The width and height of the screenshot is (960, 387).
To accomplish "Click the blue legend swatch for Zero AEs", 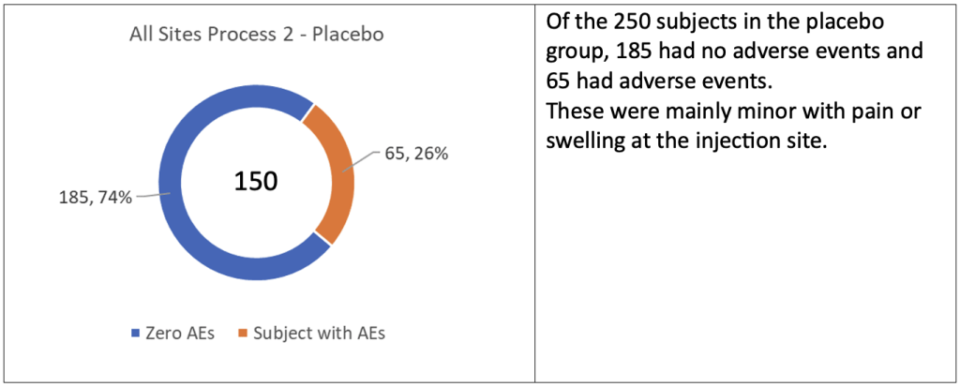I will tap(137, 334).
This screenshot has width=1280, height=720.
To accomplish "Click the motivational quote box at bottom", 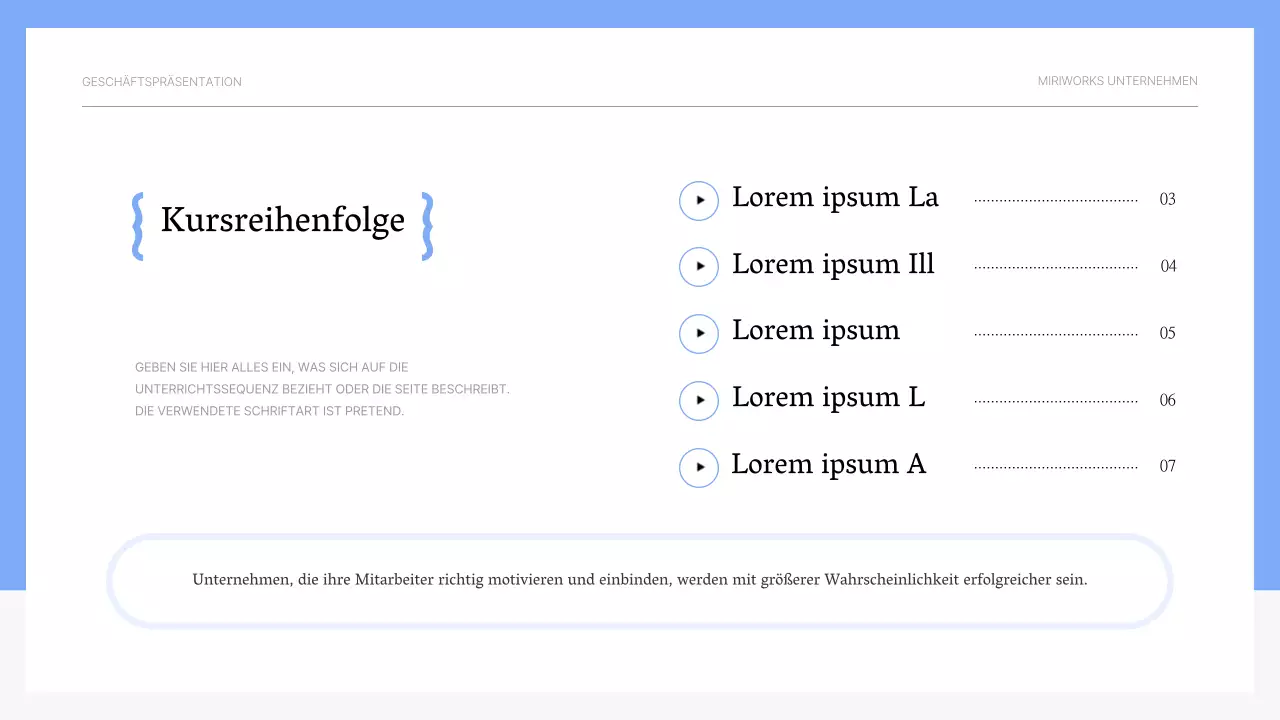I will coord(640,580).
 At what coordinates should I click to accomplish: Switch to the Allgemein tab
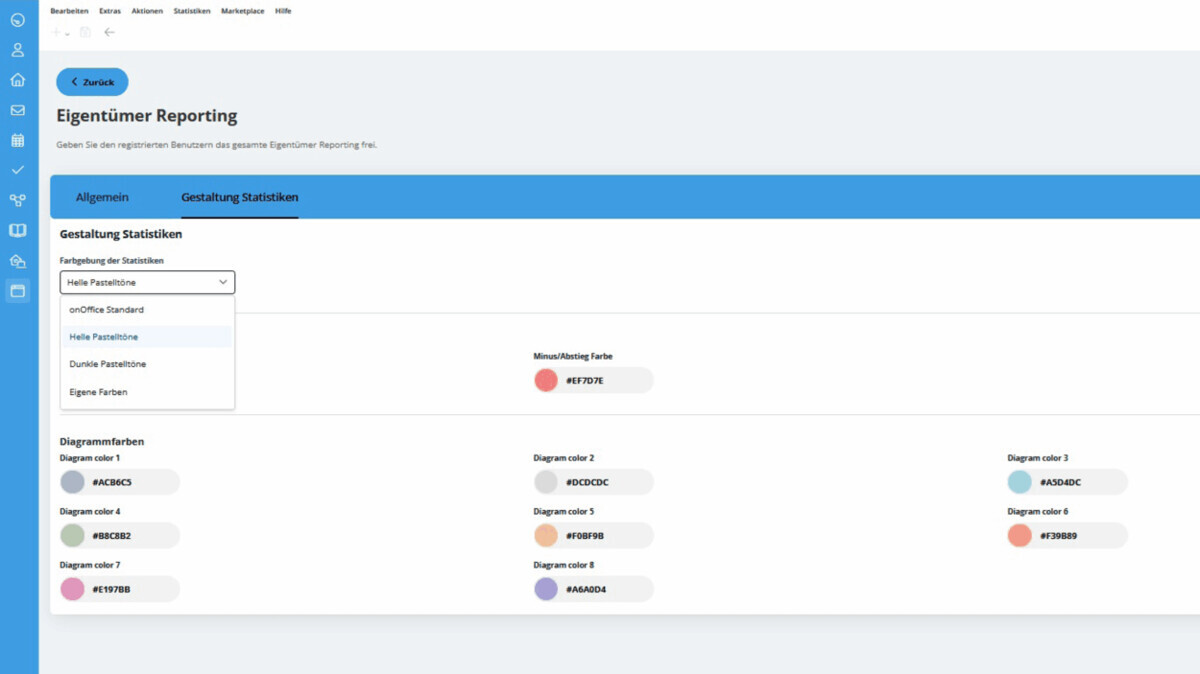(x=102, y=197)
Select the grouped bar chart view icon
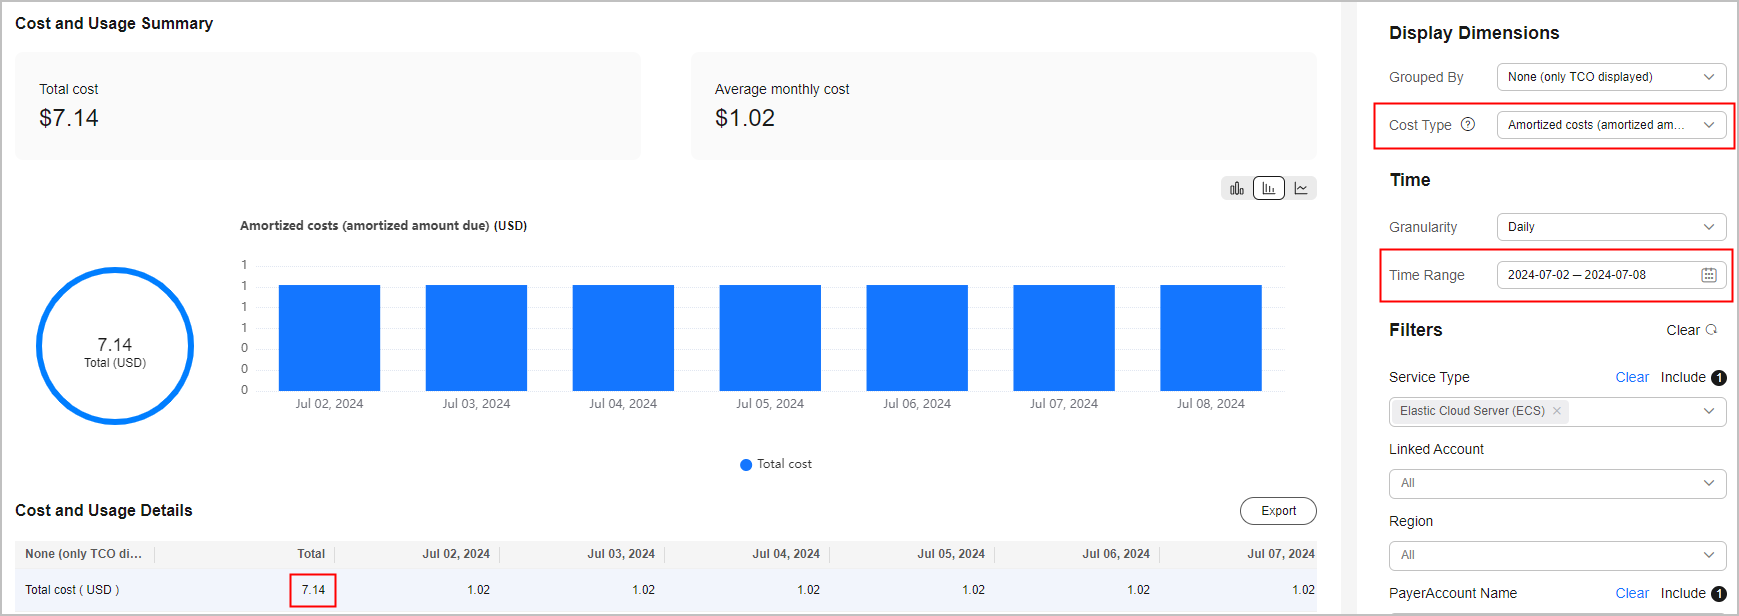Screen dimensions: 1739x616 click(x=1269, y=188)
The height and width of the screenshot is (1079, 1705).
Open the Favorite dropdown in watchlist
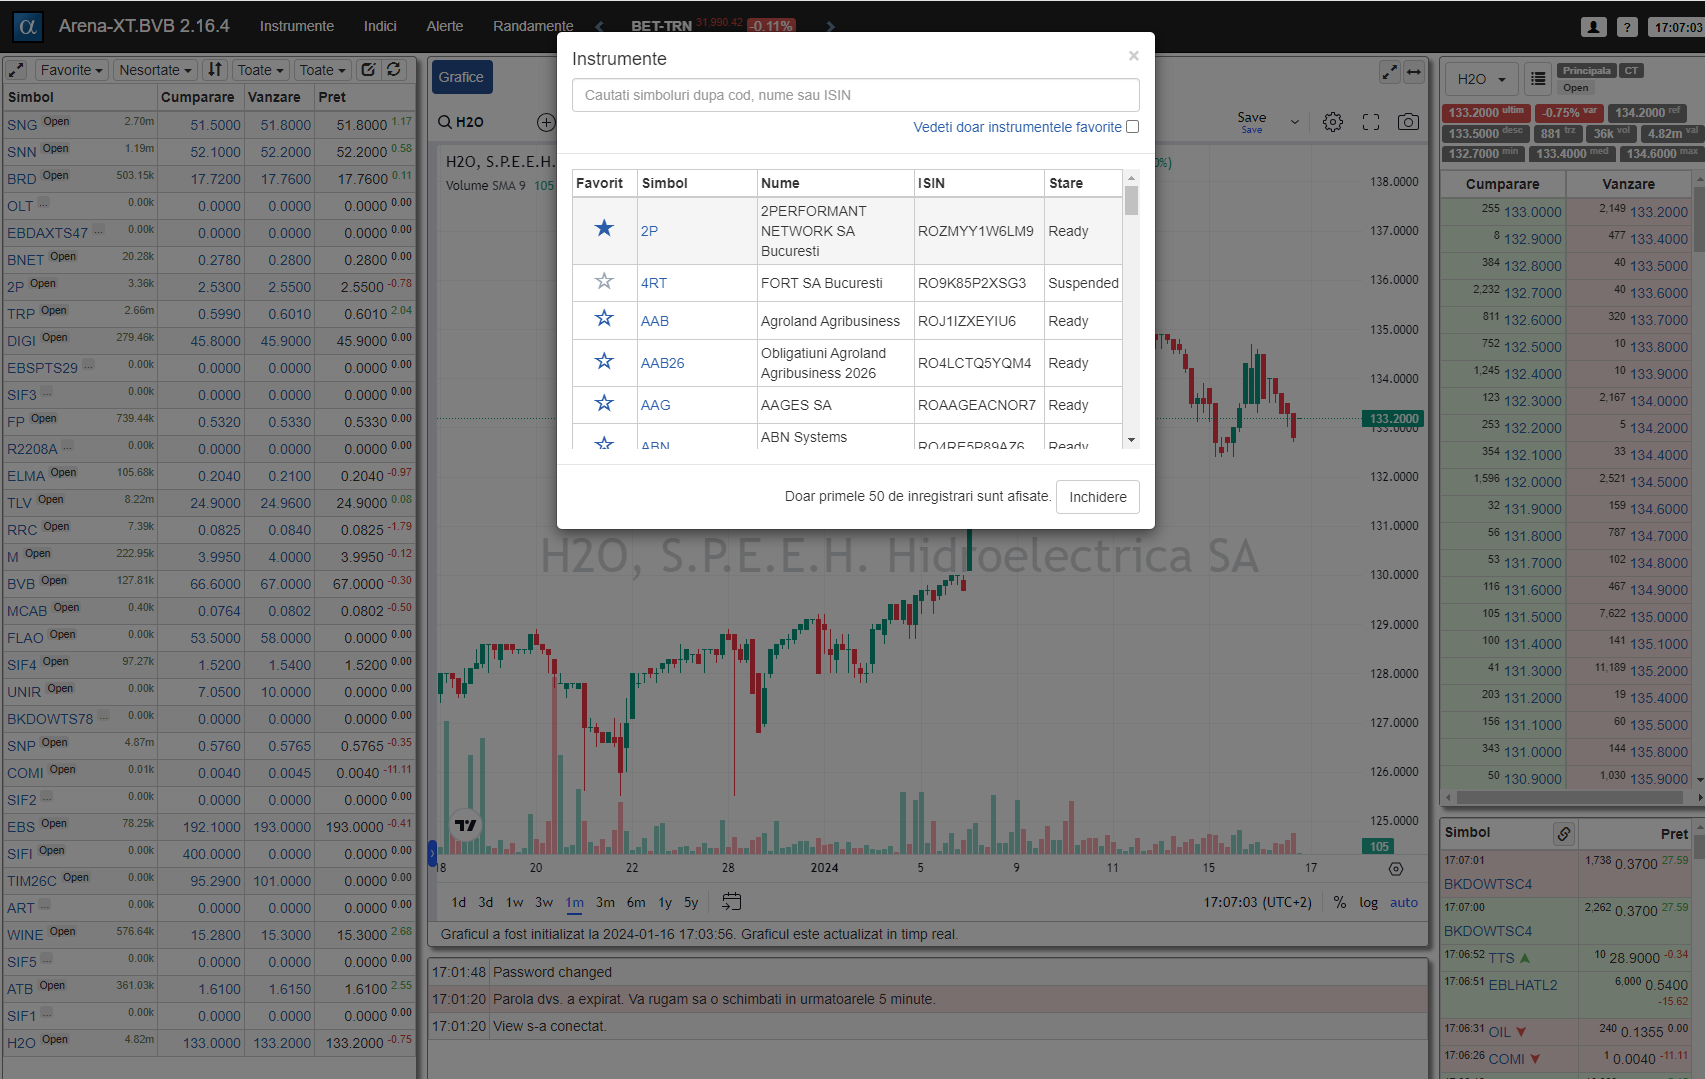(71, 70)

┄┄┄┄┄┄

**Instructions to follow**
Write out nothing but the lines from the one with "At what coordinates" through the last line of the entries, exactly as they stand; pictures are not part of the copy.

**Solution to this problem**
 At what coordinates should I click to accomplish: Switch to the Allgemein tab
(x=102, y=197)
Select the grouped bar chart view icon
Screen dimensions: 1739x616 click(x=1269, y=188)
The height and width of the screenshot is (1079, 1705).
Open the Favorite dropdown in watchlist
(71, 70)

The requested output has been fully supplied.